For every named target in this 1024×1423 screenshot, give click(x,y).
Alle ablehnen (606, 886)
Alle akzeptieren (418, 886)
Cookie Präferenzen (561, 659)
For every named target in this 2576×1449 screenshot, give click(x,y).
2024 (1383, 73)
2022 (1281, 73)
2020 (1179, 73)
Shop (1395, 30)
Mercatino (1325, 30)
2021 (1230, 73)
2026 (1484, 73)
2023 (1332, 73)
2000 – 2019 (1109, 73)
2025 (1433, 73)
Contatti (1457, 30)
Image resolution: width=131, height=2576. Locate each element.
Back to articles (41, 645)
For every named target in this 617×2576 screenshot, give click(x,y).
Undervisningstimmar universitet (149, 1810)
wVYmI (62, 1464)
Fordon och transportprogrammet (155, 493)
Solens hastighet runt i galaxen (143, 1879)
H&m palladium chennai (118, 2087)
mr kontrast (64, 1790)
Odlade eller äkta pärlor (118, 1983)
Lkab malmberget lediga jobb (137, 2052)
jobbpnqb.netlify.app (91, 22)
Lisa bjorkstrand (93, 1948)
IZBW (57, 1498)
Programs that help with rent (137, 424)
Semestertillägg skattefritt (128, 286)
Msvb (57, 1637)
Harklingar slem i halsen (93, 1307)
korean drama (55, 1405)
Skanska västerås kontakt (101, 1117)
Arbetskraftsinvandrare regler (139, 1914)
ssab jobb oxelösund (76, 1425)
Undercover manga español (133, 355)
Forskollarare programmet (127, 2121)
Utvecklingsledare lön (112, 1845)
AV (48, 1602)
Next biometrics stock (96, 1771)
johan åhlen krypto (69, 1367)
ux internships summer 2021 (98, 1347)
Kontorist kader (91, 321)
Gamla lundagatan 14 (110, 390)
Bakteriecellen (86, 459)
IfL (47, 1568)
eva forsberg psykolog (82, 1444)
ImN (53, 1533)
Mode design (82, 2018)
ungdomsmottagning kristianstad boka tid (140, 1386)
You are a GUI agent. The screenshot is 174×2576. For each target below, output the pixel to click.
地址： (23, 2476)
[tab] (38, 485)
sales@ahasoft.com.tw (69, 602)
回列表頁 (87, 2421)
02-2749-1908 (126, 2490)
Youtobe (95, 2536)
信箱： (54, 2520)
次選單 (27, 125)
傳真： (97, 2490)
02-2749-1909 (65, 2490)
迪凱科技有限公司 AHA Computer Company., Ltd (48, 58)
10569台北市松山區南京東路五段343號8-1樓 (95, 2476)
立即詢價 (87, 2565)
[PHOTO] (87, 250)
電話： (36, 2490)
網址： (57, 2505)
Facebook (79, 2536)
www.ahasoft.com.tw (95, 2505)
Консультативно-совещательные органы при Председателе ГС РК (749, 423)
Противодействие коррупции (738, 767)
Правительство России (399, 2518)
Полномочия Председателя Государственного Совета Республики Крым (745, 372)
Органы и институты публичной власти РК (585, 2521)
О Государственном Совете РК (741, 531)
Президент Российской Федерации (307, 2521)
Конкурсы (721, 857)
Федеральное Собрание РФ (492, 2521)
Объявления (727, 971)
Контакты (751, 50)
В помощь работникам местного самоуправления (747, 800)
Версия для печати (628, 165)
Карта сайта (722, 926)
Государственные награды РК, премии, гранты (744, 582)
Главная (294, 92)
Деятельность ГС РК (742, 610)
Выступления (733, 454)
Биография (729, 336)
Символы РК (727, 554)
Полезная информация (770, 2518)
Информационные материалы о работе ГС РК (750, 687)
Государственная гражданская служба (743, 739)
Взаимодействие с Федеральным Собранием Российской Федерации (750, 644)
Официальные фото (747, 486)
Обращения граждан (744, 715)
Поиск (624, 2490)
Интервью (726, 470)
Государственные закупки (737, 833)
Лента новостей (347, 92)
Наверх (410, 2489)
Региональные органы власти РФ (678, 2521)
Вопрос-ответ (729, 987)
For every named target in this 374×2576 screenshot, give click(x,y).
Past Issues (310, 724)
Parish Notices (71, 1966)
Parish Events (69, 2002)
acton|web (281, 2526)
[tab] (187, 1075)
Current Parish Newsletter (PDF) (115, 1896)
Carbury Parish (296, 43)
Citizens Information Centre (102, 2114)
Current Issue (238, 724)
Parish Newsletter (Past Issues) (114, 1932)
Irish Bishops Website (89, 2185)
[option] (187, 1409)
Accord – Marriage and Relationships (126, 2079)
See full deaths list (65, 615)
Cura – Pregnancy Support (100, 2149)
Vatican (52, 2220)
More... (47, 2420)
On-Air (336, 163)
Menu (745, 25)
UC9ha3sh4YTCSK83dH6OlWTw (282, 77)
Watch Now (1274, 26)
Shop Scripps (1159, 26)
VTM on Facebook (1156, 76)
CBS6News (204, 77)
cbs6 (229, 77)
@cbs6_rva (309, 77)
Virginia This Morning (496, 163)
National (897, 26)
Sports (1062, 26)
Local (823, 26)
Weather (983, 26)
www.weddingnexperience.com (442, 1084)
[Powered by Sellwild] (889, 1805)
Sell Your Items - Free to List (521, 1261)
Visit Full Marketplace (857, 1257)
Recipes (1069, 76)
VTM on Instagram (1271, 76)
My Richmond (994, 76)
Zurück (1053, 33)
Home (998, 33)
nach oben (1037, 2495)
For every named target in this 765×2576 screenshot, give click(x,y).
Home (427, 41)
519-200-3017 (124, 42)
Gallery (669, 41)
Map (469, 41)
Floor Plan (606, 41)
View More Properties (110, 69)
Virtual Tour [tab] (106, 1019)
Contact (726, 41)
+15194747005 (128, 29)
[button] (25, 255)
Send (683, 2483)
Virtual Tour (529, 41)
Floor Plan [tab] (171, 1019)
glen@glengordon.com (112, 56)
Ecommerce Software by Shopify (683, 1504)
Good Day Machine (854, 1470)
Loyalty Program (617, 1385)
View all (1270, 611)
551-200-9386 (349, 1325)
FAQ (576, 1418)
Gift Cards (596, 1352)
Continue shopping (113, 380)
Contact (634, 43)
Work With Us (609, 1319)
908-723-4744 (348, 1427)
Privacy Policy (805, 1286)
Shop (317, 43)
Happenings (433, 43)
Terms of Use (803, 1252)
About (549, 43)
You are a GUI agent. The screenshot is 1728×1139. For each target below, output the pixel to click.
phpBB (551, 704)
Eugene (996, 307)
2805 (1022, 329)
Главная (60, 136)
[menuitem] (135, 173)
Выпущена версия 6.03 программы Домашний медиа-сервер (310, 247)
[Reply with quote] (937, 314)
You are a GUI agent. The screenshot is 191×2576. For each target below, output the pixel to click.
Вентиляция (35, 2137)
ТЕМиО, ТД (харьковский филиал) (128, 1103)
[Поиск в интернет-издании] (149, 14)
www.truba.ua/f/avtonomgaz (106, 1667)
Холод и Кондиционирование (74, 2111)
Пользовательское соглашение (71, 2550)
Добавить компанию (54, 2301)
===============
* GOAL OF THE EXERCISE
From the data above, give every line again exactly as it appears.

* TASK SOLUTION
For every named target in this 1024×1423 screenshot, give click(x,y).
Alle ablehnen (606, 886)
Alle akzeptieren (418, 886)
Cookie Präferenzen (561, 659)
For every named target in this 2576×1449 screenshot, give click(x,y).
2024 (1383, 73)
2022 (1281, 73)
2020 (1179, 73)
Shop (1395, 30)
Mercatino (1325, 30)
2021 (1230, 73)
2026 (1484, 73)
2023 (1332, 73)
2000 – 2019 (1109, 73)
2025 (1433, 73)
Contatti (1457, 30)
Image resolution: width=131, height=2576. Locate each element.
Back to articles (41, 645)
For every named target in this 617×2576 screenshot, give click(x,y).
Undervisningstimmar universitet (149, 1810)
wVYmI (62, 1464)
Fordon och transportprogrammet (155, 493)
Solens hastighet runt i galaxen (143, 1879)
H&m palladium chennai (118, 2087)
mr kontrast (64, 1790)
Odlade eller äkta pärlor (118, 1983)
Lkab malmberget lediga jobb (137, 2052)
jobbpnqb.netlify.app (91, 22)
Lisa bjorkstrand (93, 1948)
IZBW (57, 1498)
Programs that help with rent (137, 424)
Semestertillägg skattefritt (128, 286)
Msvb (57, 1637)
Harklingar slem i halsen (93, 1307)
korean drama (55, 1405)
Skanska västerås kontakt (101, 1117)
Arbetskraftsinvandrare regler (139, 1914)
ssab jobb oxelösund (76, 1425)
Undercover manga español (133, 355)
Forskollarare programmet (127, 2121)
Utvecklingsledare lön (112, 1845)
AV (48, 1602)
Next biometrics stock (96, 1771)
johan åhlen krypto (69, 1367)
ux internships summer 2021 (98, 1347)
Kontorist kader (91, 321)
Gamla lundagatan 14 (110, 390)
Bakteriecellen (86, 459)
IfL (47, 1568)
eva forsberg psykolog (82, 1444)
ImN (53, 1533)
Mode design (82, 2018)
ungdomsmottagning kristianstad boka tid (140, 1386)
You are a GUI agent. The screenshot is 174×2576. For each target below, output the pixel to click.
地址： (23, 2476)
[tab] (38, 485)
sales@ahasoft.com.tw (69, 602)
回列表頁 (87, 2421)
02-2749-1908 (126, 2490)
Youtobe (95, 2536)
信箱： (54, 2520)
次選單 (27, 125)
傳真： (97, 2490)
02-2749-1909 (65, 2490)
迪凱科技有限公司 AHA Computer Company., Ltd (48, 58)
10569台北市松山區南京東路五段343號8-1樓 (95, 2476)
立即詢價 (87, 2565)
[PHOTO] (87, 250)
電話： (36, 2490)
網址： (57, 2505)
Facebook (79, 2536)
www.ahasoft.com.tw (95, 2505)
Консультативно-совещательные органы при Председателе ГС РК (749, 423)
Противодействие коррупции (738, 767)
Правительство России (399, 2518)
Полномочия Председателя Государственного Совета Республики Крым (745, 372)
Органы и институты публичной власти РК (585, 2521)
О Государственном Совете РК (741, 531)
Президент Российской Федерации (307, 2521)
Конкурсы (721, 857)
Федеральное Собрание РФ (492, 2521)
Объявления (727, 971)
Контакты (751, 50)
В помощь работникам местного самоуправления (747, 800)
Версия для печати (628, 165)
Карта сайта (722, 926)
Государственные награды РК, премии, гранты (744, 582)
Главная (294, 92)
Деятельность ГС РК (742, 610)
Выступления (733, 454)
Биография (729, 336)
Символы РК (727, 554)
Полезная информация (770, 2518)
Информационные материалы о работе ГС РК (750, 687)
Государственная гражданская служба (743, 739)
Взаимодействие с Федеральным Собранием Российской Федерации (750, 644)
Официальные фото (747, 486)
Обращения граждан (744, 715)
Поиск (624, 2490)
Интервью (726, 470)
Государственные закупки (737, 833)
Лента новостей (347, 92)
Наверх (410, 2489)
Региональные органы власти РФ (678, 2521)
Вопрос-ответ (729, 987)
For every named target in this 374×2576 screenshot, give click(x,y).
Past Issues (310, 724)
Parish Notices (71, 1966)
Parish Events (69, 2002)
acton|web (281, 2526)
[tab] (187, 1075)
Current Parish Newsletter (PDF) (115, 1896)
Carbury Parish (296, 43)
Citizens Information Centre (102, 2114)
Current Issue (238, 724)
Parish Newsletter (Past Issues) (114, 1932)
Irish Bishops Website (89, 2185)
[option] (187, 1409)
Accord – Marriage and Relationships (126, 2079)
See full deaths list (65, 615)
Cura – Pregnancy Support (100, 2149)
Vatican (52, 2220)
More... (47, 2420)
On-Air (336, 163)
Menu (745, 25)
UC9ha3sh4YTCSK83dH6OlWTw (282, 77)
Watch Now (1274, 26)
Shop Scripps (1159, 26)
VTM on Facebook (1156, 76)
CBS6News (204, 77)
cbs6 (229, 77)
@cbs6_rva (309, 77)
Virginia This Morning (496, 163)
National (897, 26)
Sports (1062, 26)
Local (823, 26)
Weather (983, 26)
www.weddingnexperience.com (442, 1084)
[Powered by Sellwild] (889, 1805)
Sell Your Items - Free to List (521, 1261)
Visit Full Marketplace (857, 1257)
Recipes (1069, 76)
VTM on Instagram (1271, 76)
My Richmond (994, 76)
Zurück (1053, 33)
Home (998, 33)
nach oben (1037, 2495)
For every named target in this 765×2576 screenshot, give click(x,y).
Home (427, 41)
519-200-3017 (124, 42)
Gallery (669, 41)
Map (469, 41)
Floor Plan (606, 41)
View More Properties (110, 69)
Virtual Tour [tab] (106, 1019)
Contact (726, 41)
+15194747005 (128, 29)
[button] (25, 255)
Send (683, 2483)
Virtual Tour (529, 41)
Floor Plan [tab] (171, 1019)
glen@glengordon.com (112, 56)
Ecommerce Software by Shopify (683, 1504)
Good Day Machine (854, 1470)
Loyalty Program (617, 1385)
View all (1270, 611)
551-200-9386 (349, 1325)
FAQ (576, 1418)
Gift Cards (596, 1352)
Continue shopping (113, 380)
Contact (634, 43)
Work With Us (609, 1319)
908-723-4744 (348, 1427)
Privacy Policy (805, 1286)
Shop (317, 43)
Happenings (433, 43)
Terms of Use (803, 1252)
About (549, 43)
You are a GUI agent. The screenshot is 1728×1139. For each target below, output the pixel to click.
phpBB (551, 704)
Eugene (996, 307)
2805 (1022, 329)
Главная (60, 136)
[menuitem] (135, 173)
Выпущена версия 6.03 программы Домашний медиа-сервер (310, 247)
[Reply with quote] (937, 314)
You are a GUI agent. The screenshot is 191×2576. For each target below, output the pixel to click.
Вентиляция (35, 2137)
ТЕМиО, ТД (харьковский филиал) (128, 1103)
[Поиск в интернет-издании] (149, 14)
www.truba.ua/f/avtonomgaz (106, 1667)
Холод и Кондиционирование (74, 2111)
Пользовательское соглашение (71, 2550)
Добавить компанию (54, 2301)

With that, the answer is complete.